Schwierige Frage. Franken und Berliner sind sich in ihrer leicht mürrischen Grundstimmung gar nicht so unähnlich. Was mir an mir selbst aufgefallen ist: Ich bilde mir immer weniger Urteile über andere Menschen, akzeptiere und respektiere andere Lebenseinstellungen viel stärker, Rechtsextremismus und andere unschöne Dinge mal ausgenommen. Diesen Respekt hat mich Berlin auf jeden Fall gelehrt. Der gemeine Franke könnte hin und wieder schon mehr über den Tellerrand blicken und vielleicht vor seiner eigenen Haustüre kehren, anstatt sich damit zu beschäftigen, was der Nachbar anfängt.

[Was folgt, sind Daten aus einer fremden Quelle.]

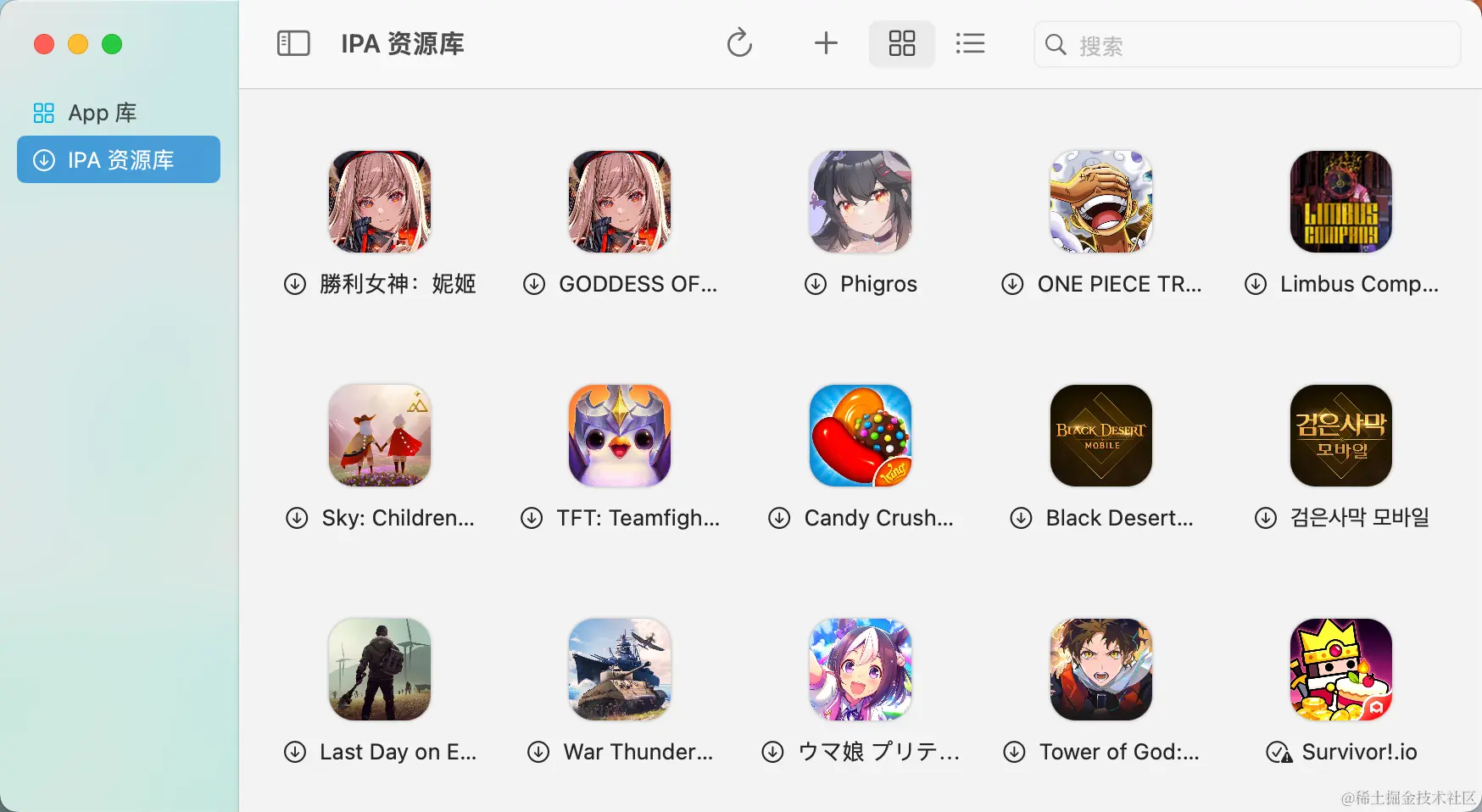Image resolution: width=1482 pixels, height=812 pixels.
Task: Click download icon beside Phigros
Action: [x=816, y=284]
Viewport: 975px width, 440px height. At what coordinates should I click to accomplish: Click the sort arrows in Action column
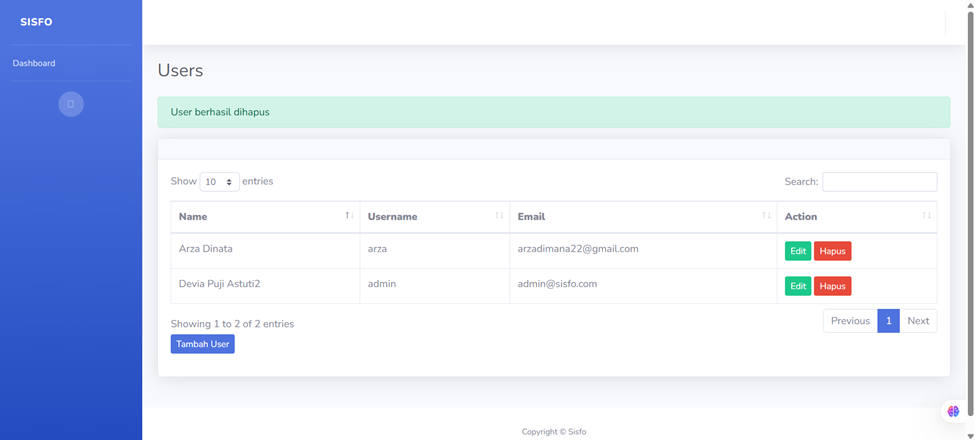coord(926,216)
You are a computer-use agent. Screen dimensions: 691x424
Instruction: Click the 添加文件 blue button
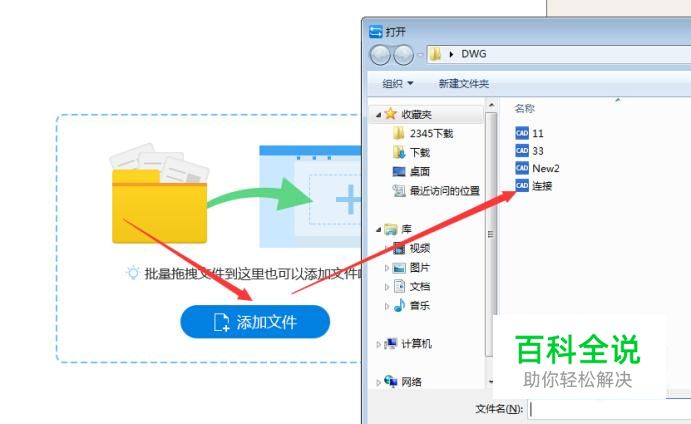[255, 322]
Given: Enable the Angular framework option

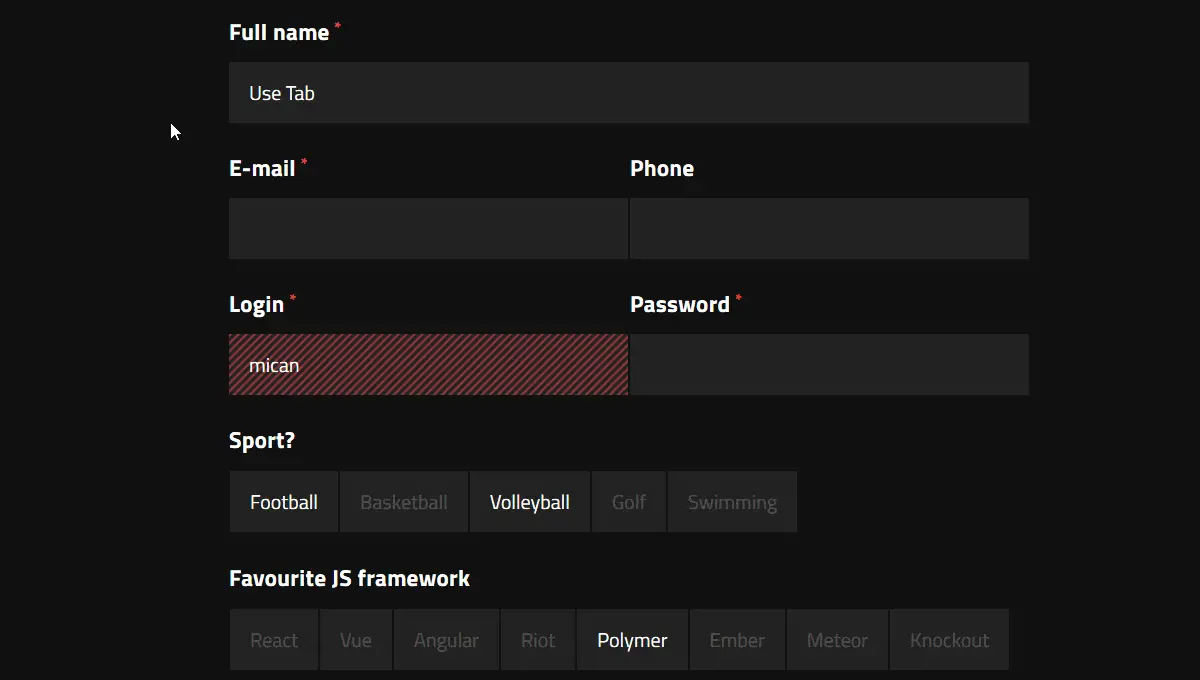Looking at the screenshot, I should click(446, 639).
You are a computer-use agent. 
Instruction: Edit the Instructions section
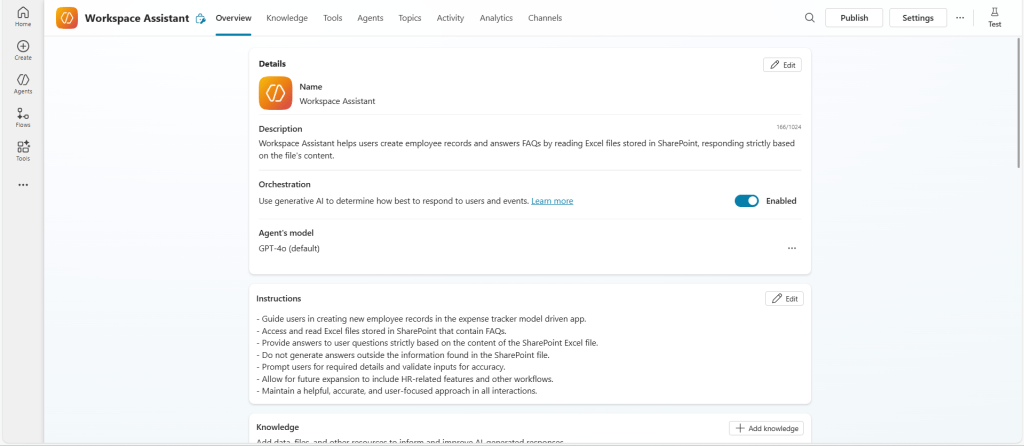point(784,298)
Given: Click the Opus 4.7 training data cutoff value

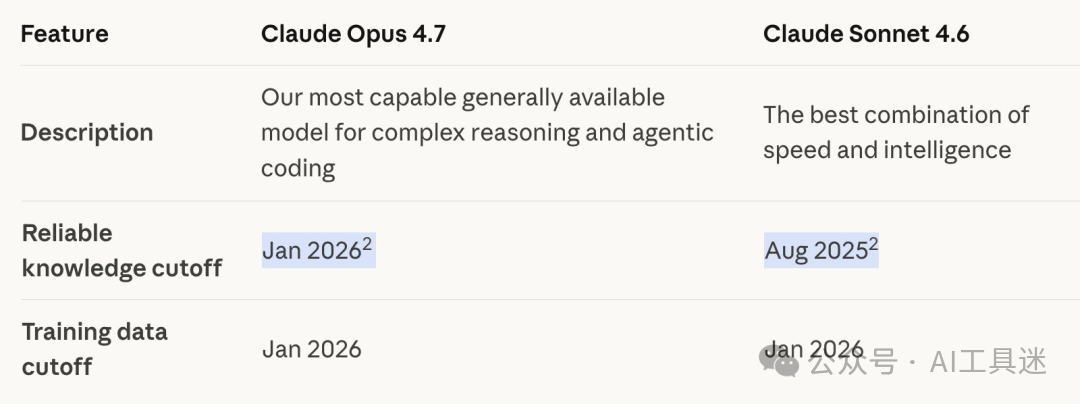Looking at the screenshot, I should click(x=311, y=348).
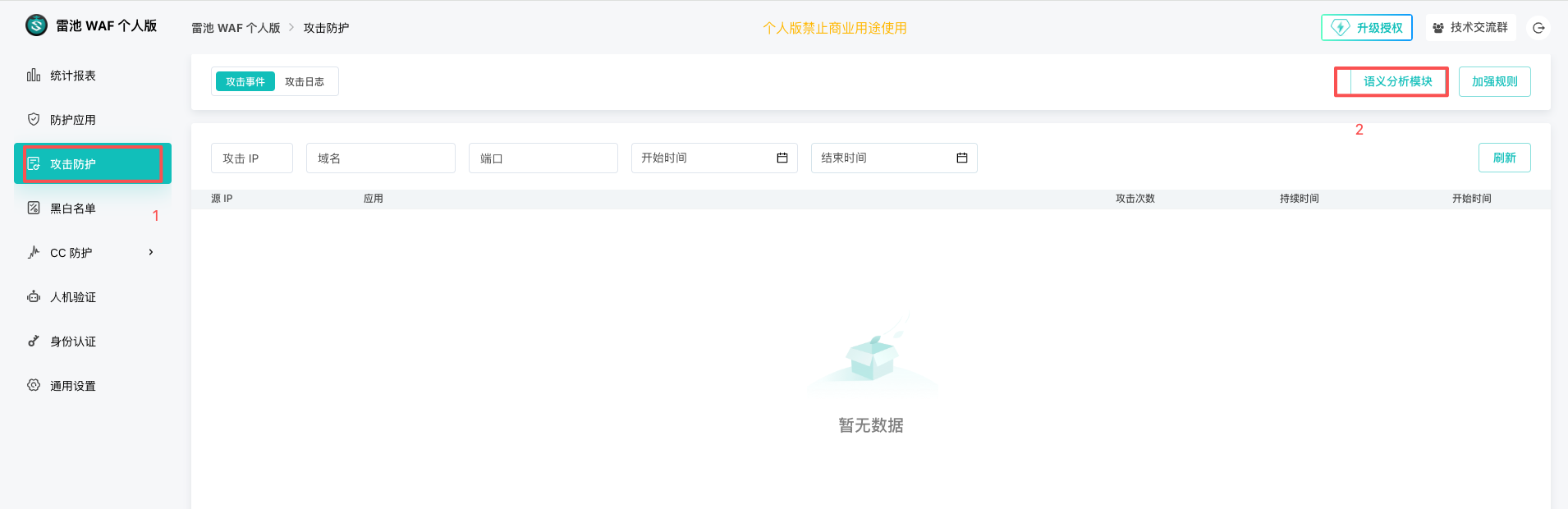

HAND AUFS HERZ: WIE VIEL HIPSTERTUM STECKT IN EINEM SELBST – NACH SIEBEN JAHREN BERLIN?
Schöne Frage. Ich sag mal: Da soll sich jeder ein eigenes Urteil bilden. An mir ist der Kelch bislang größtenteils vorübergegangen. Zugegeben: Ich habe schon einen Hang zu den schönen Dingen des Lebens, stehe total auf Third-Wave-Coffee und verbringe am liebsten den ganzen Tag in den vielen tollen Cafés, die Berlin zu bieten hat. Ich wohne direkt neben der Markthalle 9, dem Hipster-Zentrum schlechthin. Allein zum Streetfood-Tag stürmen jeden Donnerstag 5.000 Menschen dorthin. Trotzdem besitze ich kein Apple MacBook und mein Kleidungsstil ist nur bedingt hipster-like. Also alles im grünen Bereich!